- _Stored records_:
═══

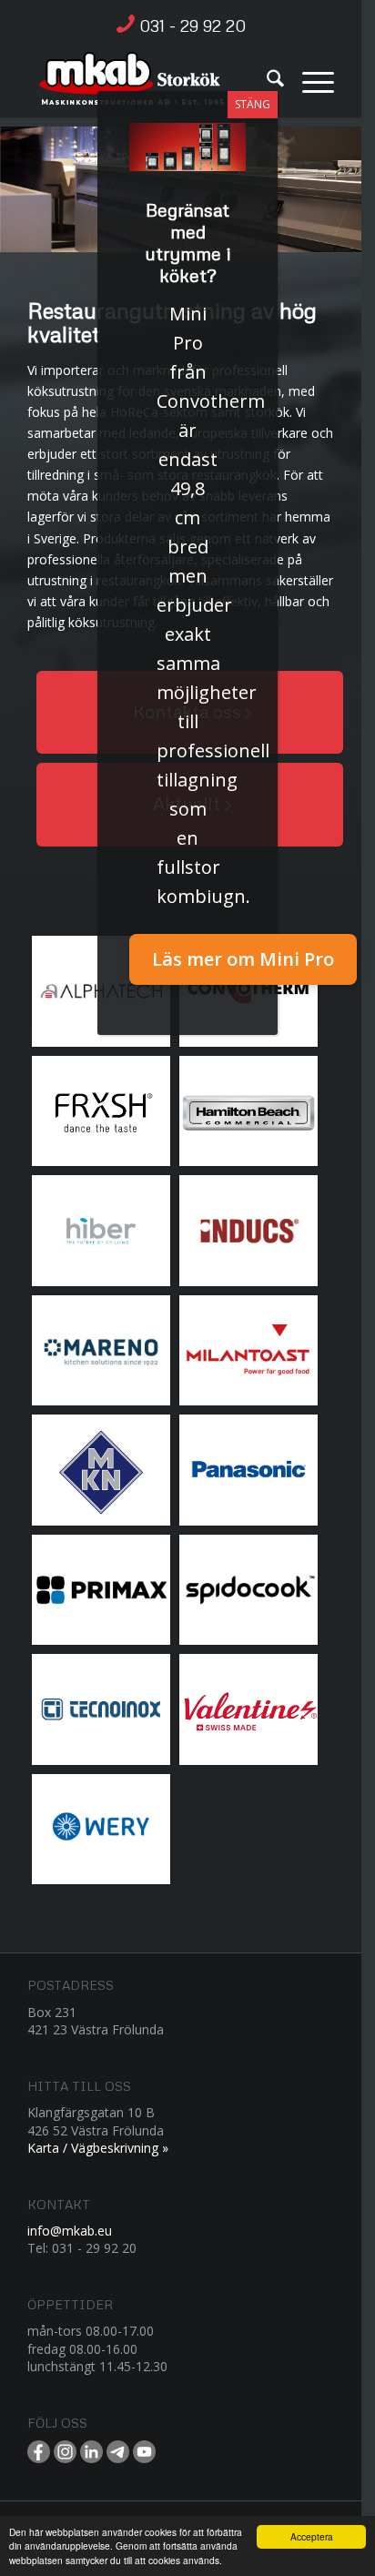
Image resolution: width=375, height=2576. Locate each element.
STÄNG (252, 104)
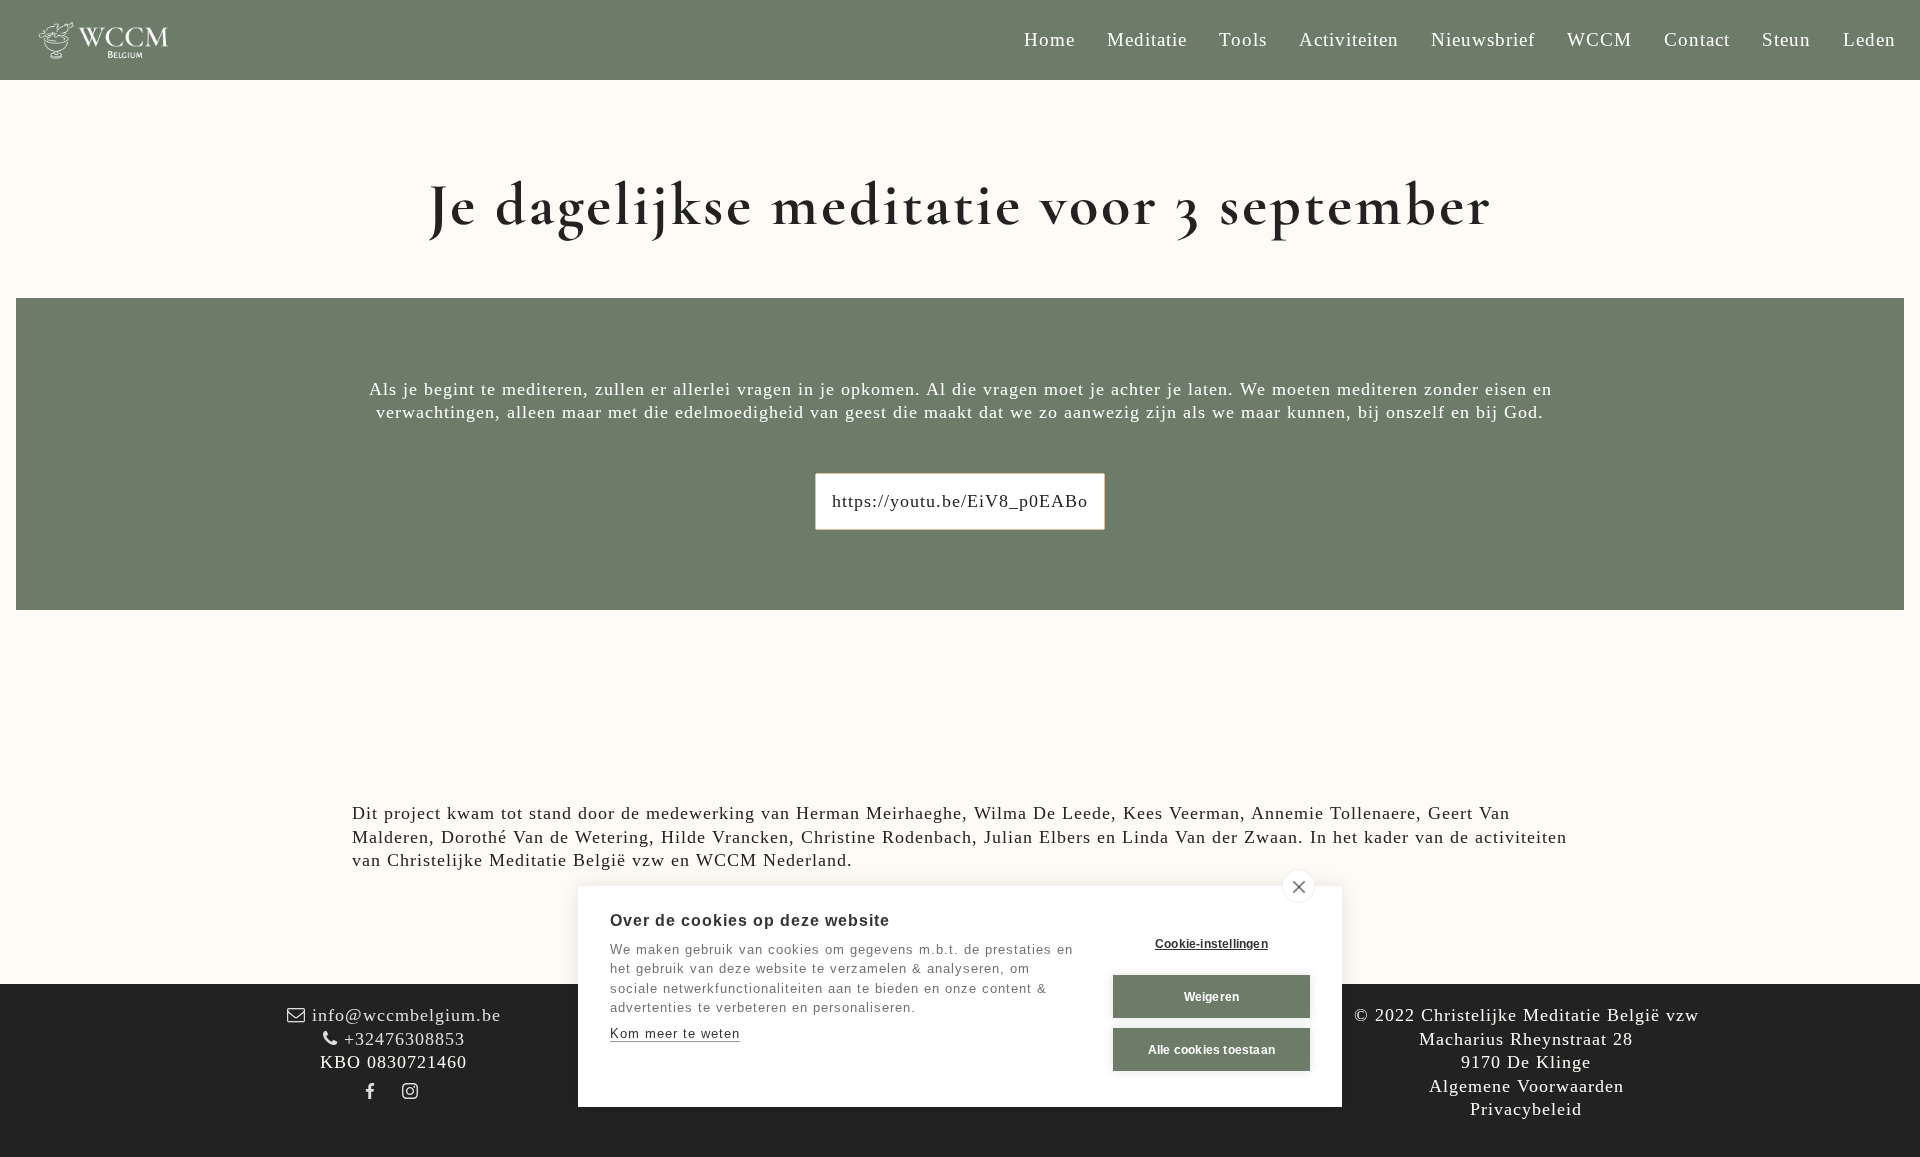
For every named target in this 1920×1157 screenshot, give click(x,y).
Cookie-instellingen (1211, 944)
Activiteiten (1349, 39)
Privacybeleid (1526, 1109)
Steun (1786, 39)
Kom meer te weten (675, 1033)
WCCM (1599, 39)
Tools (1243, 39)
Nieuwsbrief (1483, 39)
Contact (1697, 39)
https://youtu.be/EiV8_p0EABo (960, 501)
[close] (1298, 886)
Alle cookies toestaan (1211, 1050)
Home (1049, 39)
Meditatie (1147, 39)
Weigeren (1212, 997)
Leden (1869, 39)
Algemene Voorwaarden (1526, 1086)
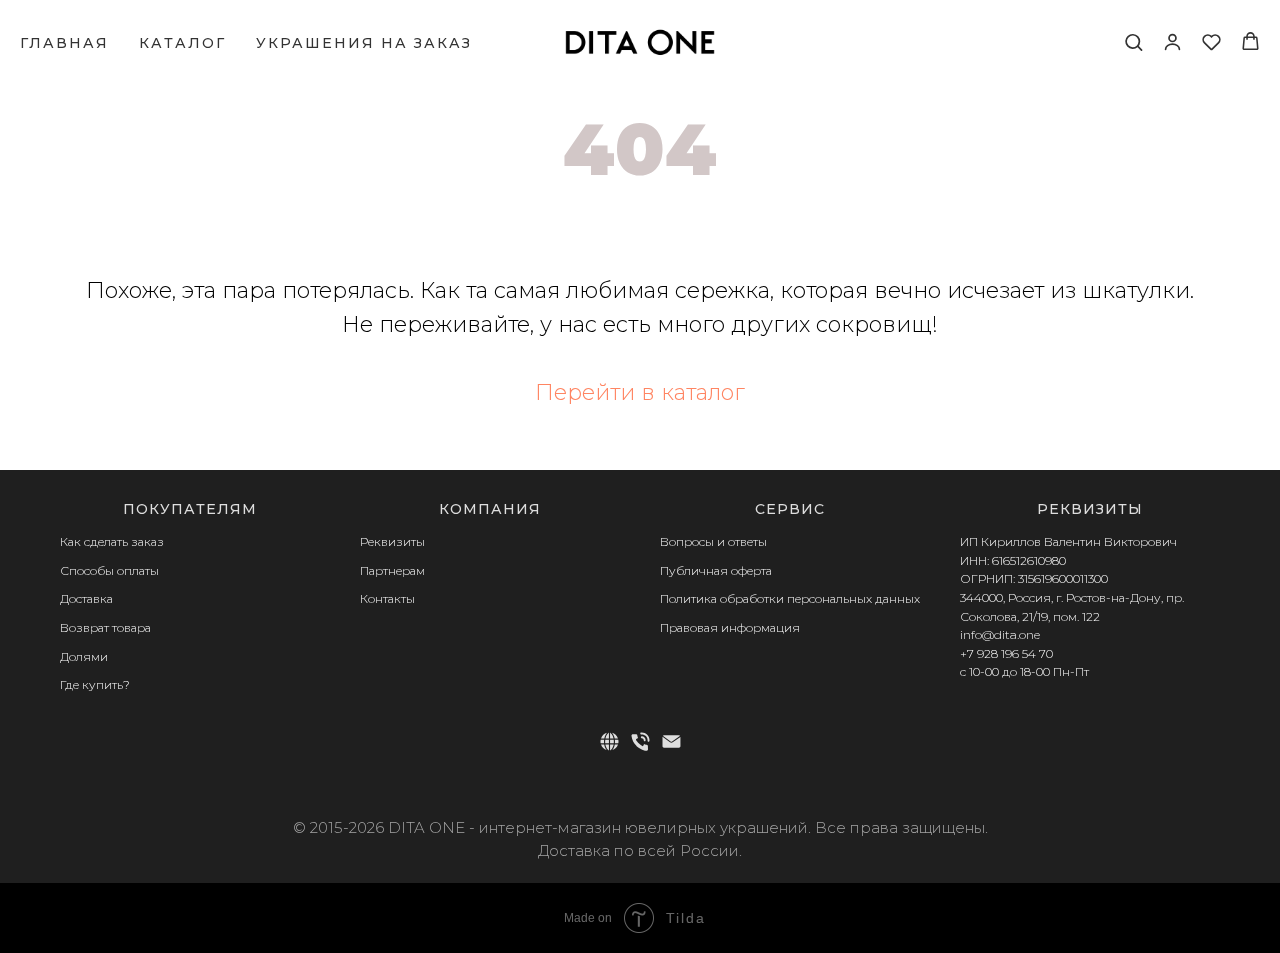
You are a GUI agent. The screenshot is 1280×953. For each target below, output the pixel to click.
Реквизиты (392, 541)
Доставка (86, 598)
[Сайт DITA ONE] (609, 741)
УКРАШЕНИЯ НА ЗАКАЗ (364, 43)
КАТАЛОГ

═══

- _Requirement_: Check each line of the data above for the string "screenshot", and copy the ones that have it.

- _Answer for this exercise_:
For every named target in this 1920×1157 screenshot, give click(x,y).
You are a GUI agent. The screenshot is 1280×953. For each target below, output the pixel to click.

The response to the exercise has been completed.